THE BEETLING CLIFFS OF THE UPPER CHAGRES

As for Captain Morgan, he was made much of at Jamaica, where the crown’s share of the proceeds of his piracy was cheerfully accepted by the governor. But in England there was some embarrassment, for there was no war with Spain and the complete destruction of a Spanish city by a force bearing British flags was at least embarrassing. So by way of showing its repentance and good intent the government announced its purpose to suppress buccaneering and all piracy, and to that end created Henry Morgan a baronet and put the commission in his hands—much as we have been accustomed to put politicians on our civil service commissions, and protected manufacturers on our tariff boards. So as Sir Henry Morgan this most wholesale robber and murderer Central America ever knew ended his days in high respectability.

THE ROOTS REACH DOWN SEEKING FOR SOIL

While the ruins of Old Panama compare but unfavorably with those of Porto Bello or San Lorenzo, their proximity to the city of Panama make them a favorite point of interest for tourists. Half a day is ample to give to the drive out and back and to the inspection of the ruins themselves. The extended area over which they are scattered testifies to the size of the obliterated city, while the wide spaces, destitute of any sign of occupation, which intervene between the remaining relics, shows clearly that the greater part of the town must have been built of perishable materials easily swept away at the time of the fire, or slowly disintegrating during the flood of years that have since rolled by. The tower of the Cathedral of St. Augustine alone among the relics still remaining affords any suggestion of grandeur or even of architectural dignity.

To reach the ruins you take a horse, a carriage or an automobile for a ride of about five miles over an excellent road laid and maintained by the Republic of Panama. If you go by horseback the old trail which the pirates used is still traceable and at low tide one can ride along the beach.

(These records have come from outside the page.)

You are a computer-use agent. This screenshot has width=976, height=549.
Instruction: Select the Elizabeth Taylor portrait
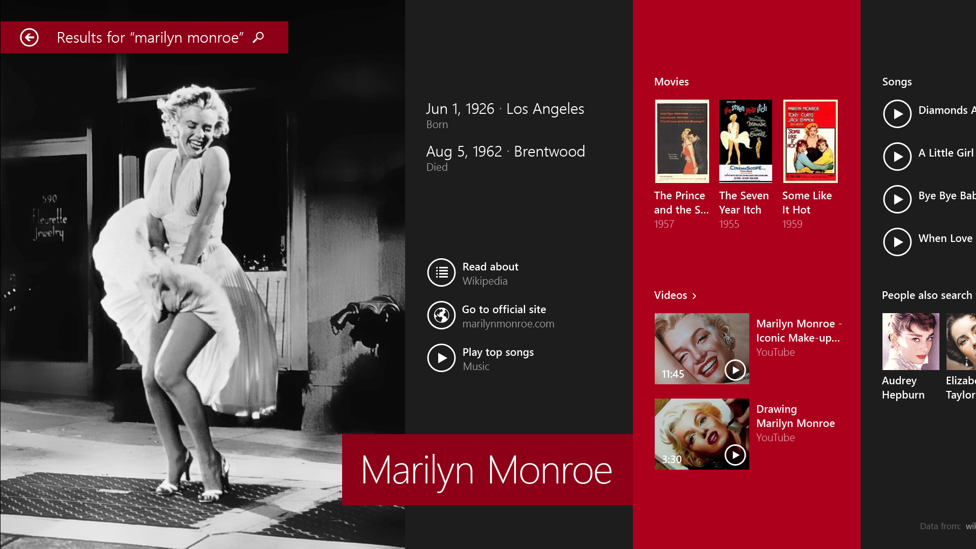(961, 342)
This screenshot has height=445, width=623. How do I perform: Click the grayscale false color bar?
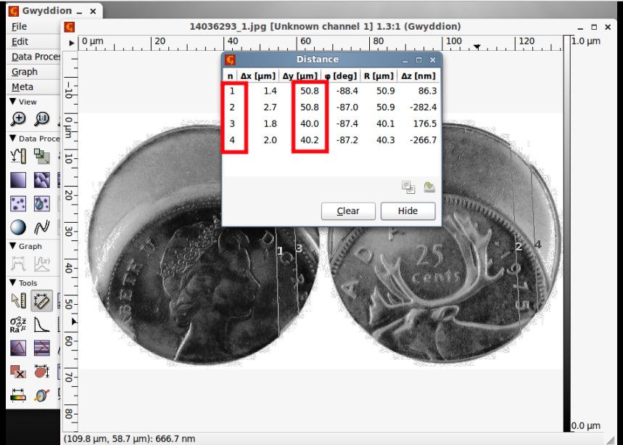coord(566,234)
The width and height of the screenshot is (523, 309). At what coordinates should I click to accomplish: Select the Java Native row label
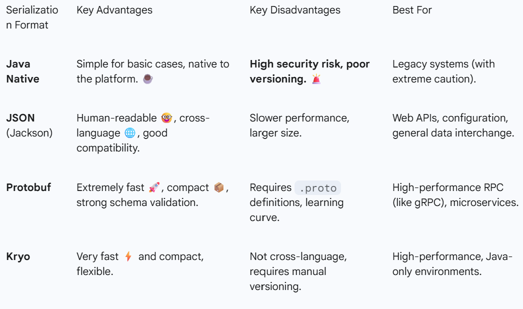[x=23, y=72]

For the majority the drive along the road, which should be taken in the early morning, is the simpler way, though there was promise in 1913 that within a few months a trolley line would still further simplify the trip.

From Balboa, the Pacific opening of the Panama Canal, and the newest of the world’s great ports, to the ruins of Old Panama, founded in 1609 and obliterated by pirates in 1671, by trolley in two hours! Was ever the past more audaciously linked to the present? Were ever exhibits of the peaceful commerce of today and the bloody raids of ancient times placed in such dramatic juxtaposition?

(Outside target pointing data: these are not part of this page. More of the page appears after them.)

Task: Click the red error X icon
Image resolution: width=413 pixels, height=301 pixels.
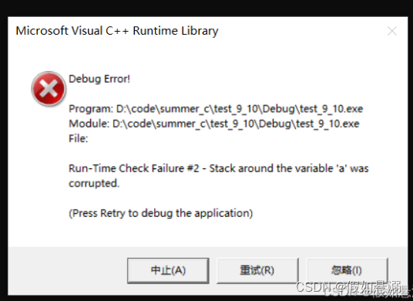Action: [x=49, y=89]
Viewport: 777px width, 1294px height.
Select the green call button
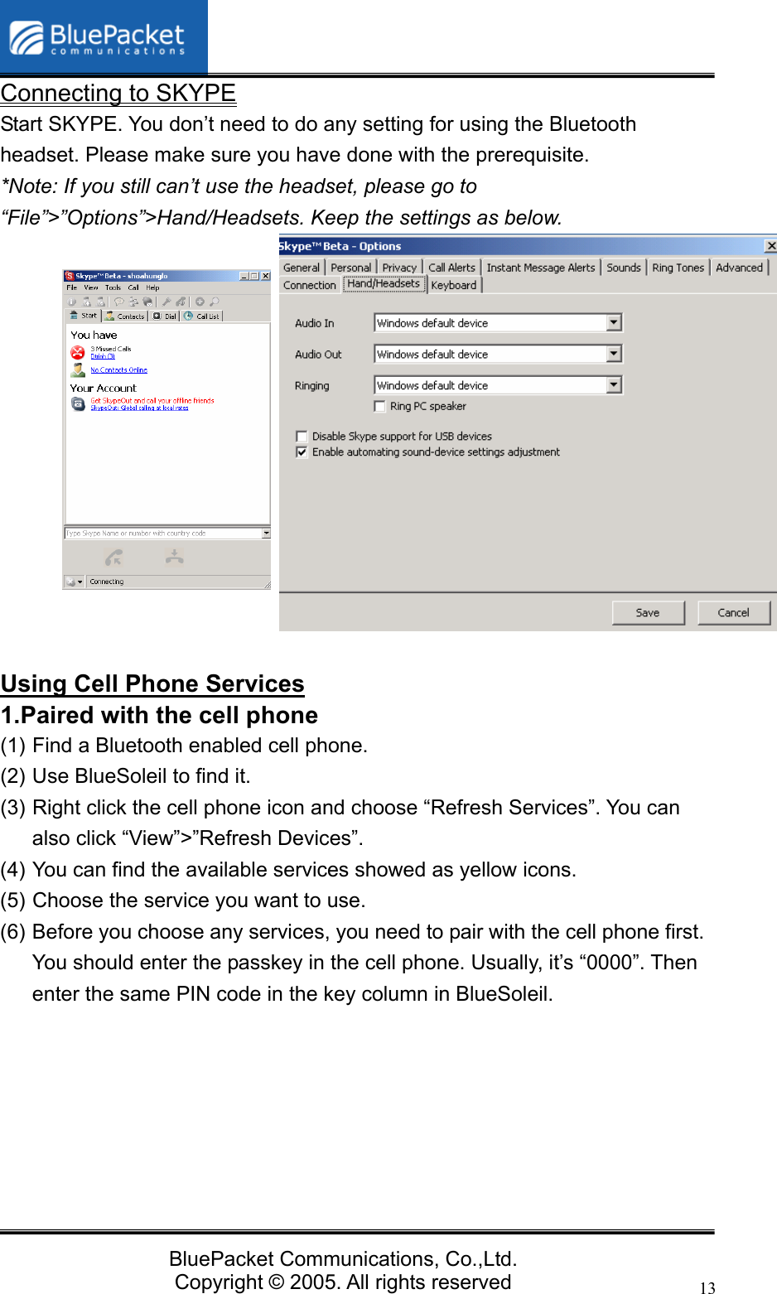point(113,556)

The road to Old Panama runs through a peaceful grazing country, with a very few plantations. One or two country residences of prosperous Panamanians appear standing well back from the road, but signs of life and of industry are few. The country lies high, is open and free from jungle and in almost any North American state, lying thus close to a town of 40,000 people and adjacent to a district in which the United States is spending some millions of dollars a month, would be platted in additions for miles around, and dotted with the signs of real estate dealers. But the Panamanian mind is not speculative, or at any rate soars little above the weekly lottery ticket. So all Uncle Samuel’s disbursements in the Zone have thus far produced nothing remotely resembling a real estate boom.

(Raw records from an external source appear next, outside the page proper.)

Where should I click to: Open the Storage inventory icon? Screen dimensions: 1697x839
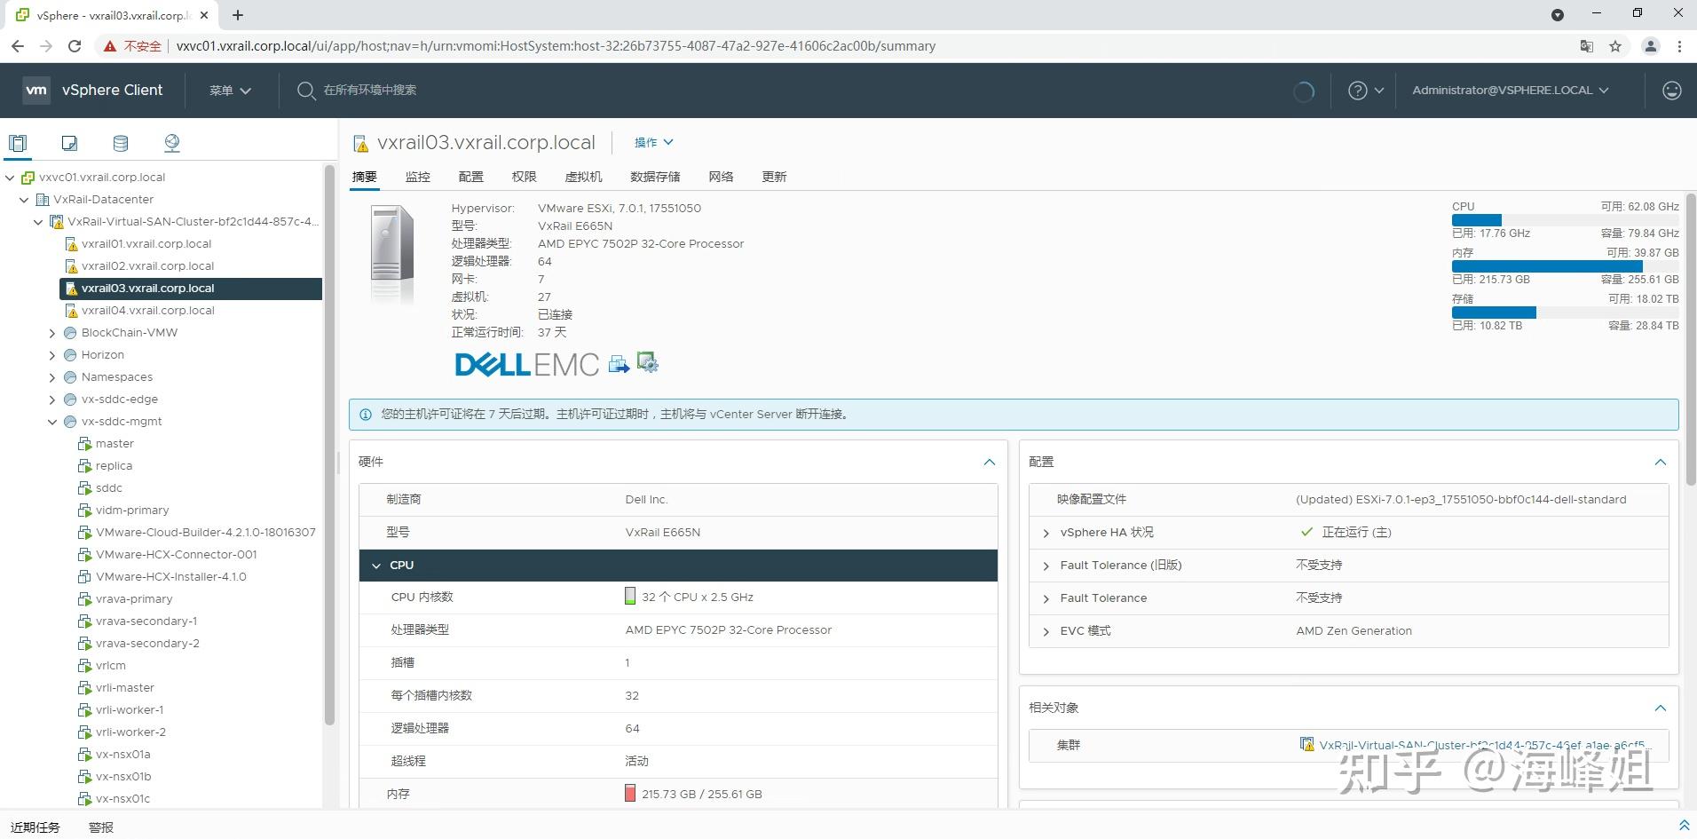tap(120, 142)
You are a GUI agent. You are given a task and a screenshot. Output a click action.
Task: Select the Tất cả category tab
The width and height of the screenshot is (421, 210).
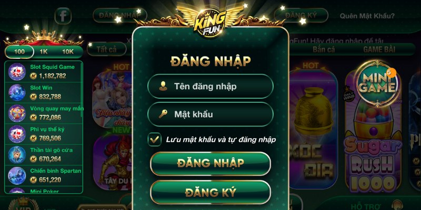107,49
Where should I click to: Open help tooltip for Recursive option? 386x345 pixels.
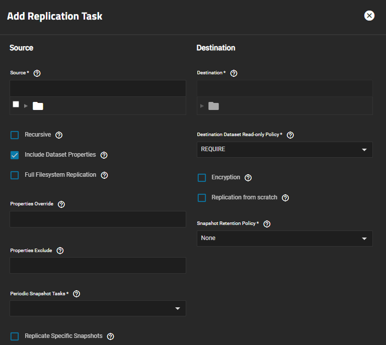59,135
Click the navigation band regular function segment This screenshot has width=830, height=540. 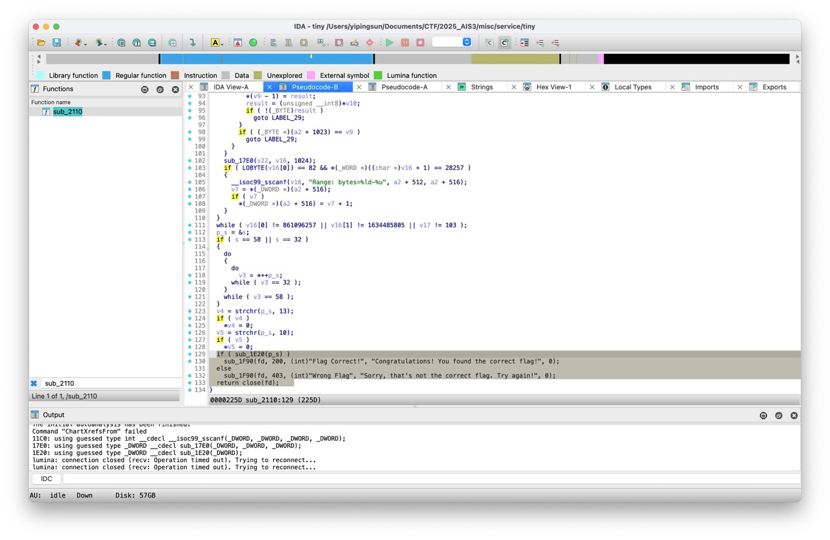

However as we turn off from the main road toward the sea and the square broken tower of the old cathedral, or Church of St. Augustine, with the ferns springing from the jagged top, and vines twisting out through the dumbly staring windows, real estate and “booms” seem singularly ignoble topics in the presence of this mute spectator of the agonies of a martyred people. For even the dulling mists of the interposing centuries, even our feeling that the Spaniards suffered only the anguish and the torments which they had themselves meted out to the real owners of the lands they had seized upon, cannot wholly blunt the sense of pity for the women and children, for the husbands and fathers in the city which fell under Morgan’s blight. It would be no easy task to gather in the worst purlieus of any American city today a band so wholly lost to shame, to pity and to God as the ruffians who followed Morgan. What they did to the people on whom their hands reeking with blood were laid must be left to the imagination. The only contemporary record of the sack was written by one of their own number to whom apparently such scenes had become commonplace, for while his gorge rises at the contemplation of his own hard fortune in being robbed and deserted by his chief, he recounts the torture of men and the violation of women in a matter-of-fact way as though all in the day’s work.